───── Data provided ─────
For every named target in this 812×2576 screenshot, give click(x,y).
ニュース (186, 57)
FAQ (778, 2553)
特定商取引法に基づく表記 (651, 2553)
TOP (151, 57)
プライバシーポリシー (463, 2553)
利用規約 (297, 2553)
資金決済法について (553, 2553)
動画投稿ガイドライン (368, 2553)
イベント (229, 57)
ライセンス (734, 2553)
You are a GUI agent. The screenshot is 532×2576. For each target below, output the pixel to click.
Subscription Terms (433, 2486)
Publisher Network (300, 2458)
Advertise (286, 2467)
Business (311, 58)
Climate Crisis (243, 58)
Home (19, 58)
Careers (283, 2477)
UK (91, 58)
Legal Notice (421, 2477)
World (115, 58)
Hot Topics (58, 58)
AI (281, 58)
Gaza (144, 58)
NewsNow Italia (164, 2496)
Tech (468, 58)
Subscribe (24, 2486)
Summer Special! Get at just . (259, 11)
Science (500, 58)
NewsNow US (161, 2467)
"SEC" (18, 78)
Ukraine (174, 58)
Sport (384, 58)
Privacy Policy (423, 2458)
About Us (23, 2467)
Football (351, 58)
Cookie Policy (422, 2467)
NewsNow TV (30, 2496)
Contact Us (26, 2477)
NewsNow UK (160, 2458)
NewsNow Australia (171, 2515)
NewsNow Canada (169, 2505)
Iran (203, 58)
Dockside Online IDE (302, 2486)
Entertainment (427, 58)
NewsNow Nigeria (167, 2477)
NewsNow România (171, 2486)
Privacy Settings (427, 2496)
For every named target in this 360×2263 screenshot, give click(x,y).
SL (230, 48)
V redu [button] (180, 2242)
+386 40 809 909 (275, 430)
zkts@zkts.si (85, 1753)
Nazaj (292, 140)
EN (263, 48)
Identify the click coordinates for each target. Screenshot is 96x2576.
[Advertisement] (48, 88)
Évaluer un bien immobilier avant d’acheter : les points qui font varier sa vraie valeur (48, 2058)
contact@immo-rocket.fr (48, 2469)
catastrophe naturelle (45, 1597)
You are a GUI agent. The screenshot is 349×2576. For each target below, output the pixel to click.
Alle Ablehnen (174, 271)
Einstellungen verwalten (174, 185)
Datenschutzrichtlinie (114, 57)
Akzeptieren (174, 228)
─────
Should a line in the material contain "below", copy it.

-- The answer --
You are a GUI agent. The screenshot is 532×2576. For each target below, output the pixel to click.
You are a GUI agent. The screenshot is 349×2576. For each target below, output the pixel to click.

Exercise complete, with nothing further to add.